_To do_.
Count the lines in the material below that contain the string "list". Reply with the number only.

#### Material supplied ####

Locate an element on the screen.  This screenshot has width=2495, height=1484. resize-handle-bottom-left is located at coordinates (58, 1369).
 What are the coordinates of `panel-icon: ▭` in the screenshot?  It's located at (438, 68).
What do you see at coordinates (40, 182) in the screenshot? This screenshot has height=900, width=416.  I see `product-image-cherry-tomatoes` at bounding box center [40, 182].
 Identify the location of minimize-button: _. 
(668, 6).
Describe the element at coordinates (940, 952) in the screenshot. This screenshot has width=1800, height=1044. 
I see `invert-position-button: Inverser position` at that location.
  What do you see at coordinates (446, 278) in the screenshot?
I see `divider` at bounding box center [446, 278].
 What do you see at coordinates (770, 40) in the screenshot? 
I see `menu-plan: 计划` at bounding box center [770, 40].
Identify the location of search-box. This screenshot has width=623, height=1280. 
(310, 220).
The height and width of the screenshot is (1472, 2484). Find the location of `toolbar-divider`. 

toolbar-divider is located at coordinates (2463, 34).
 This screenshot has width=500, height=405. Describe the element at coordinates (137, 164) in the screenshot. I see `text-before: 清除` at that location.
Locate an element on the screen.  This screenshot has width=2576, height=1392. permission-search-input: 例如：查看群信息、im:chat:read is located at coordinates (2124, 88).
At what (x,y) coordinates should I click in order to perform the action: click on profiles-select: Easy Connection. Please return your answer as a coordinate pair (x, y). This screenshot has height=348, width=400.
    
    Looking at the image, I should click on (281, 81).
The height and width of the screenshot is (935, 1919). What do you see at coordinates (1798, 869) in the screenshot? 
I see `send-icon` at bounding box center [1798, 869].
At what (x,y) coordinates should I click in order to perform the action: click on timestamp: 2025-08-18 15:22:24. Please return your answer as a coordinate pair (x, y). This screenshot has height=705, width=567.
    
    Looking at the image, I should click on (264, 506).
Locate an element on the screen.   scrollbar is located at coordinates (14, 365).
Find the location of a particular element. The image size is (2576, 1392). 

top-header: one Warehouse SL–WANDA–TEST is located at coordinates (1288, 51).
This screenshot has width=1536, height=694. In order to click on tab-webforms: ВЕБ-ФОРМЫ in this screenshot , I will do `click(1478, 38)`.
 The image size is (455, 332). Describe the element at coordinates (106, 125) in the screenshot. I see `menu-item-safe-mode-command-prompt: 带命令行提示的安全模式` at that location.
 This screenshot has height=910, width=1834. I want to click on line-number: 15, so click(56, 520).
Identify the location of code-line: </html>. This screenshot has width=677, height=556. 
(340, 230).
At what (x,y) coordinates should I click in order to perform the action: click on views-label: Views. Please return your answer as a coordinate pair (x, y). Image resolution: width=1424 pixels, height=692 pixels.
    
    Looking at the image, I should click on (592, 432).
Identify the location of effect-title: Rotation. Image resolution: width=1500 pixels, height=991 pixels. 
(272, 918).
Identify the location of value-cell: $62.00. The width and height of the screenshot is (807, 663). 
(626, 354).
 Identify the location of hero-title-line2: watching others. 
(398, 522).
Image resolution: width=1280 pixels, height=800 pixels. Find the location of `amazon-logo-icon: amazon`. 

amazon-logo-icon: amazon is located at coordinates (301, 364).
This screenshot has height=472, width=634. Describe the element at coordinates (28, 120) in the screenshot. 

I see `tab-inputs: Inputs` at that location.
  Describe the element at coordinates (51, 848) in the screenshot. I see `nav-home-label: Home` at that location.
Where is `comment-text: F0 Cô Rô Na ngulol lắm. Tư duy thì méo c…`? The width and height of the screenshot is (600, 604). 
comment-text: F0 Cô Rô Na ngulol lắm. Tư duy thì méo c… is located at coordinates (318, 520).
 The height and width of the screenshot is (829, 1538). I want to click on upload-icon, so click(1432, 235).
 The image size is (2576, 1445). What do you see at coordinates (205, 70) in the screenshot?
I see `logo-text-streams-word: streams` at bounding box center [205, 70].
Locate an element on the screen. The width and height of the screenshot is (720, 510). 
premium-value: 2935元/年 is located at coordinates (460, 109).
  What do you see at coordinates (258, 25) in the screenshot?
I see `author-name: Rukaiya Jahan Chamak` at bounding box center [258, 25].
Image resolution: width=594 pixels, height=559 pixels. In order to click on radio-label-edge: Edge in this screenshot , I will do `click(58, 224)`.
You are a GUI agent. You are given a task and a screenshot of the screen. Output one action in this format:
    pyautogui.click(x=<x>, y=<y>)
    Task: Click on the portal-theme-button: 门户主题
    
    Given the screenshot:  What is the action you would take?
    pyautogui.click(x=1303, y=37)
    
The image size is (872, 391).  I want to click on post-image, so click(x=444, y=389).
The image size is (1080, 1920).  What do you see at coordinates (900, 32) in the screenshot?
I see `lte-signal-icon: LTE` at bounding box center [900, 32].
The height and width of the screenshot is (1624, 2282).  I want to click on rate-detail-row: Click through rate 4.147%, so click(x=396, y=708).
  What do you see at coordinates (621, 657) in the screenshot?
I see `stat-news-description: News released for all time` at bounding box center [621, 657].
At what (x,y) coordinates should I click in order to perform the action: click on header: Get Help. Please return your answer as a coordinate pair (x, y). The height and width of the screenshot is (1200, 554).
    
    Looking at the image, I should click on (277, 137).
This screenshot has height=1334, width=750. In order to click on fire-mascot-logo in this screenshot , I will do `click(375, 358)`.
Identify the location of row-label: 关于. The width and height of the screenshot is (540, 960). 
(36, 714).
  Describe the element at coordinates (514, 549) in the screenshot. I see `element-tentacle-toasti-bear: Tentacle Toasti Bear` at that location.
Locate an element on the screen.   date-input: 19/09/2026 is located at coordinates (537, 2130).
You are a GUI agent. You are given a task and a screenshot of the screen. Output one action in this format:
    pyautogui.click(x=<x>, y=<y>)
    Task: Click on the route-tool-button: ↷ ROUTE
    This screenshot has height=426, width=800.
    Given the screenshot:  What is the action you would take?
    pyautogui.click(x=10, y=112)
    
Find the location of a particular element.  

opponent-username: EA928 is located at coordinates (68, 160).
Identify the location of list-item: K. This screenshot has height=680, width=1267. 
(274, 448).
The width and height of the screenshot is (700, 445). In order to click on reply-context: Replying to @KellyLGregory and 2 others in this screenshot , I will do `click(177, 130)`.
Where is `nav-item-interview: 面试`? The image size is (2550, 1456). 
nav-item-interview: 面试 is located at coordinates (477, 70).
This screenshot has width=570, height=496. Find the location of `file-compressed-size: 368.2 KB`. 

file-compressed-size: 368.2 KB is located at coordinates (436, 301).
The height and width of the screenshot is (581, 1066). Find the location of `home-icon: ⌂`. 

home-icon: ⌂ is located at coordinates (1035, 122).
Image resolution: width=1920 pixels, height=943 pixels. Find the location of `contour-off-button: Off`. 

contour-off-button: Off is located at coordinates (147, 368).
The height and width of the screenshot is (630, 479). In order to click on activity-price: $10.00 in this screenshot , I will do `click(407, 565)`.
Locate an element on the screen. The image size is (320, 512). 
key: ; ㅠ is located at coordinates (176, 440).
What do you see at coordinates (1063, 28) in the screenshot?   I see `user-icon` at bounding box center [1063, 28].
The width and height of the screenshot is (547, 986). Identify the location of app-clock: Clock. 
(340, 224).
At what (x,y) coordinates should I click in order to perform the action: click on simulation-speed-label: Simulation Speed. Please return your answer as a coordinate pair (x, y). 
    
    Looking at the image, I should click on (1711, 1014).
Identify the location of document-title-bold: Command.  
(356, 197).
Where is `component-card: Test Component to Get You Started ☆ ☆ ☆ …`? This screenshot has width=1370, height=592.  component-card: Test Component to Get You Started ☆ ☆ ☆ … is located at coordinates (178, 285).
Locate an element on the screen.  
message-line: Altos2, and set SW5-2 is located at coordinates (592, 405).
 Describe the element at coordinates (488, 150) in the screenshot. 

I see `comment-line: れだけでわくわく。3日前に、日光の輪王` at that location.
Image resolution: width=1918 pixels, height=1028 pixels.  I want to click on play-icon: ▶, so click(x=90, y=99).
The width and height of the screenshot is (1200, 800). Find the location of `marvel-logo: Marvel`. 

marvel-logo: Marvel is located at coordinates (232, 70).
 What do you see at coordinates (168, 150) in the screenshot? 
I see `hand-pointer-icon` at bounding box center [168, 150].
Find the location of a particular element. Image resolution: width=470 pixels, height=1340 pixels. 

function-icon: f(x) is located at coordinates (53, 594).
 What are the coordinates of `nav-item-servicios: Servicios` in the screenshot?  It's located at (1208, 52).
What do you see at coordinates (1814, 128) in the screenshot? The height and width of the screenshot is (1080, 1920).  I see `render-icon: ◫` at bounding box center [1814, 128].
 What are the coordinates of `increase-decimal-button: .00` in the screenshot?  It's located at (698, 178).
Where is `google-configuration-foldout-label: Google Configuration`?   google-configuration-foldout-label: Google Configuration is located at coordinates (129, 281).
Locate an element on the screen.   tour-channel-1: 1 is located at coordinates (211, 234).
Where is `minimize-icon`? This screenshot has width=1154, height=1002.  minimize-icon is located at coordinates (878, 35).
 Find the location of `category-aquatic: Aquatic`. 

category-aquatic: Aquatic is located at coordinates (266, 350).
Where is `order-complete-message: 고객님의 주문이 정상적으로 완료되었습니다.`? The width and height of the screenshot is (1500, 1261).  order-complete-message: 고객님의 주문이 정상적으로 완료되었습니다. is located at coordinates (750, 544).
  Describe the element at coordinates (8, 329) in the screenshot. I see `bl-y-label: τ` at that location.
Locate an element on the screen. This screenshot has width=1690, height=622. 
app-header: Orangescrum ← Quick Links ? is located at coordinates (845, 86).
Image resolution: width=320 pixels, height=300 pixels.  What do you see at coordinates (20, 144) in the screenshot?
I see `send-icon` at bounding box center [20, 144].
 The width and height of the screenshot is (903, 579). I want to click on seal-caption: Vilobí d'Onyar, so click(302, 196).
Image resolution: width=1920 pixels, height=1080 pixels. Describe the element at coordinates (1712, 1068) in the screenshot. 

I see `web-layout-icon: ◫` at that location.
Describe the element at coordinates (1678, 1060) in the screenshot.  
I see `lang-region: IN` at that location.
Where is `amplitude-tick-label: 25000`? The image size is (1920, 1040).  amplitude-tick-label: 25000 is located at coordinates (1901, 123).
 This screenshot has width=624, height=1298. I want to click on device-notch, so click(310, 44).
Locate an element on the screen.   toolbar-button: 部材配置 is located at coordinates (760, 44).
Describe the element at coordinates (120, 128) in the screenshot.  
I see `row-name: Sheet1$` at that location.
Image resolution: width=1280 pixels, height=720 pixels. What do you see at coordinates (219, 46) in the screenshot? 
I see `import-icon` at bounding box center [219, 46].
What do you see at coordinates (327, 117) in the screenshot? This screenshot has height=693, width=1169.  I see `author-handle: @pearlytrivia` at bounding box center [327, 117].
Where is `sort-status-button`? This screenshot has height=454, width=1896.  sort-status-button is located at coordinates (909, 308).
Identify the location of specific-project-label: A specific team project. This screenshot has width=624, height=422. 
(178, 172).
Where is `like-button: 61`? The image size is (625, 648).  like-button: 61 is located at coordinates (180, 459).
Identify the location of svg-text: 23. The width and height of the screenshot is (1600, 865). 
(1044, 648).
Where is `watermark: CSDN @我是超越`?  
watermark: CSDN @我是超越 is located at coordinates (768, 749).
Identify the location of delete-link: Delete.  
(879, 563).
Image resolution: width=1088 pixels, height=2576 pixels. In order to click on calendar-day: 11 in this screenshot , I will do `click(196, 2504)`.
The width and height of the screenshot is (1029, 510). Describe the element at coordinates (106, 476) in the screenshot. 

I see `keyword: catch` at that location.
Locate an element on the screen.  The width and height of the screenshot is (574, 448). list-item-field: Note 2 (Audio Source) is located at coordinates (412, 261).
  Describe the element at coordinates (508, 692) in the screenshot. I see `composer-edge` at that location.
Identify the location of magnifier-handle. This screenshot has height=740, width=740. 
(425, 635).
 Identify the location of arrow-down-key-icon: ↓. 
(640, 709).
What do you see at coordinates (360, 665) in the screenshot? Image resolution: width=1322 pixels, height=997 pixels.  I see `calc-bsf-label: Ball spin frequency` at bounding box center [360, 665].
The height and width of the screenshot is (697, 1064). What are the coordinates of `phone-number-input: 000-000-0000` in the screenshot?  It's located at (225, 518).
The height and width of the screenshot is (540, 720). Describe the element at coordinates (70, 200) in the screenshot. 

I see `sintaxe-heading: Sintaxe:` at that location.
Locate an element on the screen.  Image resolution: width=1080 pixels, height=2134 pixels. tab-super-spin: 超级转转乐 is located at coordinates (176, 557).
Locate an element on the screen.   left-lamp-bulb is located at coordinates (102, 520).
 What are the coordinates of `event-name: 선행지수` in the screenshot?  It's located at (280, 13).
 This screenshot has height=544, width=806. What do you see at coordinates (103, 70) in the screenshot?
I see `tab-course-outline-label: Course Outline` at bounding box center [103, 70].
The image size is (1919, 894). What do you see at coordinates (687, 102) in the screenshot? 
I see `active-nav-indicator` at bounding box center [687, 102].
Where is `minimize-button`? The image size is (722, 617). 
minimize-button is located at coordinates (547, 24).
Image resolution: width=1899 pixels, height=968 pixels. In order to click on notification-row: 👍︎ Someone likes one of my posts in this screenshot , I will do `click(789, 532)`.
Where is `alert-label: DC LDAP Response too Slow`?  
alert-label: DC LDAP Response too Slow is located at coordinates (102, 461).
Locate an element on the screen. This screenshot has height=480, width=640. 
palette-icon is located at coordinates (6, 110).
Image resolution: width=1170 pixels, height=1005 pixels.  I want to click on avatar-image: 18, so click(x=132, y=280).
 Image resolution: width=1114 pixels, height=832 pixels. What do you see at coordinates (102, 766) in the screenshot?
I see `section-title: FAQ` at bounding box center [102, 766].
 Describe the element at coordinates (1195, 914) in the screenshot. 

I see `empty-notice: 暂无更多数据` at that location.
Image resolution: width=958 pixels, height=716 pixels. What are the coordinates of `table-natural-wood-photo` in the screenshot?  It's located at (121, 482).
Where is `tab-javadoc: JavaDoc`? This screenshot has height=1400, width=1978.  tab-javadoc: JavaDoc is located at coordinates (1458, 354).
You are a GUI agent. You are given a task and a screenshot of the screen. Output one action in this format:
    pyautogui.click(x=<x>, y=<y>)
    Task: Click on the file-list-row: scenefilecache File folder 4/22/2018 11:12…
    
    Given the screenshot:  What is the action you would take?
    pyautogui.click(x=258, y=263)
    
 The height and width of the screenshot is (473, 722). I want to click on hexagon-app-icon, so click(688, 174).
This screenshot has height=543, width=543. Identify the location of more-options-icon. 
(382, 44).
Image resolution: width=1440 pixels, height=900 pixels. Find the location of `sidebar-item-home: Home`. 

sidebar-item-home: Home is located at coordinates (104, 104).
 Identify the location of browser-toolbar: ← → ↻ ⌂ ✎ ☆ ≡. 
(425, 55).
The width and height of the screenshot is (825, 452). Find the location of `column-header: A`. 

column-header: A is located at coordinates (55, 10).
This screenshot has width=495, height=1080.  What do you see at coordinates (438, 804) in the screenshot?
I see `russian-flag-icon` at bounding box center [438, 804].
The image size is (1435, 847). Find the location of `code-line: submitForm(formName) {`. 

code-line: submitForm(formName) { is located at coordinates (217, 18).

####

_Exercise response_.
3